McBride closed his eyes and bit his tongue. “Be advised that you’re on VOX. I can still hear you.”
“Oh, right. Sorry.” There was a digital click on the line, and the stifled laughter in the background abruptly went silent. “Okay, Intel,” the pilot continued, “What is this compound?”
“Stand by, Pegasus.” McBride ran a program to correlate the exact coordinates of the imagery with recent intelligence files. Three documents popped open on his screen. The second one had a small photo in the top-right corner that matched the buildings in the imagery.
“Pegasus, you are looking at Detention Center Twenty-six of the Fujian Ministry of Justice. Our intelligence says that this facility is hardly used, just a small troop of guards with no current prisoners.”
The pilot yawned. “Yep, it’s an exercise. They must be trying to keep the guards sharp. Look, we’ve got a lot of ground to cover. If we hold the scan here much longer, we’ll have to reprogram the bird to compensate. We need to move on. Now.”
McBride stared hard at the advancing imagery. Several of the men in the pictures now appeared to have weapons drawn. Others were leaving the yard and fanning out into the forest. This looked like more than an exercise. “Hold here for another two minutes, Pegasus.
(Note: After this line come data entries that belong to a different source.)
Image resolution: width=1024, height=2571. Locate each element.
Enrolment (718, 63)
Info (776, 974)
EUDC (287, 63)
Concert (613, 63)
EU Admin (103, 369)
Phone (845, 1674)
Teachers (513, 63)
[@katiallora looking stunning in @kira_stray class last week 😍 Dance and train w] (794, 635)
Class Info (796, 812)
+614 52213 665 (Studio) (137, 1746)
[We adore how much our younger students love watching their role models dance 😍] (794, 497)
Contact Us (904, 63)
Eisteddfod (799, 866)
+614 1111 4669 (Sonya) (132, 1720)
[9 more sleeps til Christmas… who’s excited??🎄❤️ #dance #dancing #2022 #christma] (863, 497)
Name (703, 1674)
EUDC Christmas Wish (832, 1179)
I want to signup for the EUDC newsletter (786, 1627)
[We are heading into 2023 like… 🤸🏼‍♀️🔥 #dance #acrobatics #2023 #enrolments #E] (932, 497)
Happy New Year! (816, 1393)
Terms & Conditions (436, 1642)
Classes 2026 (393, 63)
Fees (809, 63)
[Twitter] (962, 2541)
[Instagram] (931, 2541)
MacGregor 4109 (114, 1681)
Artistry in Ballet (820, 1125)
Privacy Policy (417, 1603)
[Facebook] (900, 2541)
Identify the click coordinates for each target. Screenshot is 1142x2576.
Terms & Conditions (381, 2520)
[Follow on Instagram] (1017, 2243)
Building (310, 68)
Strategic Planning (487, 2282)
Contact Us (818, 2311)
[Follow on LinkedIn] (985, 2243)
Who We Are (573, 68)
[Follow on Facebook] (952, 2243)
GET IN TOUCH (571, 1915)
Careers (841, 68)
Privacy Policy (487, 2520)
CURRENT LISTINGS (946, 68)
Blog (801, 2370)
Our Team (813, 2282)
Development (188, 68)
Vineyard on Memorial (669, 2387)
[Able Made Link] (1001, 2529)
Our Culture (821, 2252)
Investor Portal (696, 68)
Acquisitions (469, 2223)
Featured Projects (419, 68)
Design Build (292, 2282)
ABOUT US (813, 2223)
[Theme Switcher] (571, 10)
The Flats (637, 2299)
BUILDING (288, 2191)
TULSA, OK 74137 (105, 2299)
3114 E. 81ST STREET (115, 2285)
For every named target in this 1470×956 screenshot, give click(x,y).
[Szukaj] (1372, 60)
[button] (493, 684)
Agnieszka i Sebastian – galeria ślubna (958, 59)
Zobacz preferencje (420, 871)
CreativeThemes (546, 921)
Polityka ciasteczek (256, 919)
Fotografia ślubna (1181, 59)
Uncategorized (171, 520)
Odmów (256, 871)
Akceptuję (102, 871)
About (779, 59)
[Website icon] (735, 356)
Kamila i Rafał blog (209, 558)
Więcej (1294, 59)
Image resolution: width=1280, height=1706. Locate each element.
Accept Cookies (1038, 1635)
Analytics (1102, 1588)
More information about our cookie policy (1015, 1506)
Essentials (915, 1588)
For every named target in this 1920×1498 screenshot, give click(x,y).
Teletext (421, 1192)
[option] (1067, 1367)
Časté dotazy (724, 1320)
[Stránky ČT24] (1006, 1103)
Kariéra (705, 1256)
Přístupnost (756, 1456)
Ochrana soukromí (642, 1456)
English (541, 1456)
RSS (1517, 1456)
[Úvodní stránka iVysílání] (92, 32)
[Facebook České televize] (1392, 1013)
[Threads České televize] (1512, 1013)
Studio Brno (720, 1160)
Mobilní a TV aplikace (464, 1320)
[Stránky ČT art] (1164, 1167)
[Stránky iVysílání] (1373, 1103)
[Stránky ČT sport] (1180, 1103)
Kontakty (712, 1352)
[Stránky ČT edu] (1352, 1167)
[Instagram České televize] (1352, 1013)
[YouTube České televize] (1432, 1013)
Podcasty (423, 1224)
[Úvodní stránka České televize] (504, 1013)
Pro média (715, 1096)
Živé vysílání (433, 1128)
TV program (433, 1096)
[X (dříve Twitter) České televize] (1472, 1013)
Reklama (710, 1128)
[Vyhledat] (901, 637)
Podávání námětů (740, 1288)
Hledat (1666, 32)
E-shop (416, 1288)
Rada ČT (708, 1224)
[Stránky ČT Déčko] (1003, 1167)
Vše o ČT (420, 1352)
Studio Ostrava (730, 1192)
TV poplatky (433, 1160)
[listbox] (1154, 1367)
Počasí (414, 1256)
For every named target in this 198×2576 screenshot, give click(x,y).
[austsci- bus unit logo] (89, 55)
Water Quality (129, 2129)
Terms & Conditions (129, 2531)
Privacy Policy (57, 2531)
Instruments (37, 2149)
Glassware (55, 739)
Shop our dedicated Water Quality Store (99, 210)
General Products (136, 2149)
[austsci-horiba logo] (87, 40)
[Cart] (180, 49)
I want my supervisor to have a look.” He picked up the hard-line receiver and began to dial the duty officer, but before he finished the compound disappeared and thick forest again filled the screen.
“Negative, Intel,” said the pilot. “It’s just an exercise. We’re moving on.”
McBride hesitated, his finger hovering over the telephone keypad. Finally, he placed the receiver back in its cradle. “Copy that, Pegasus. Moving on.”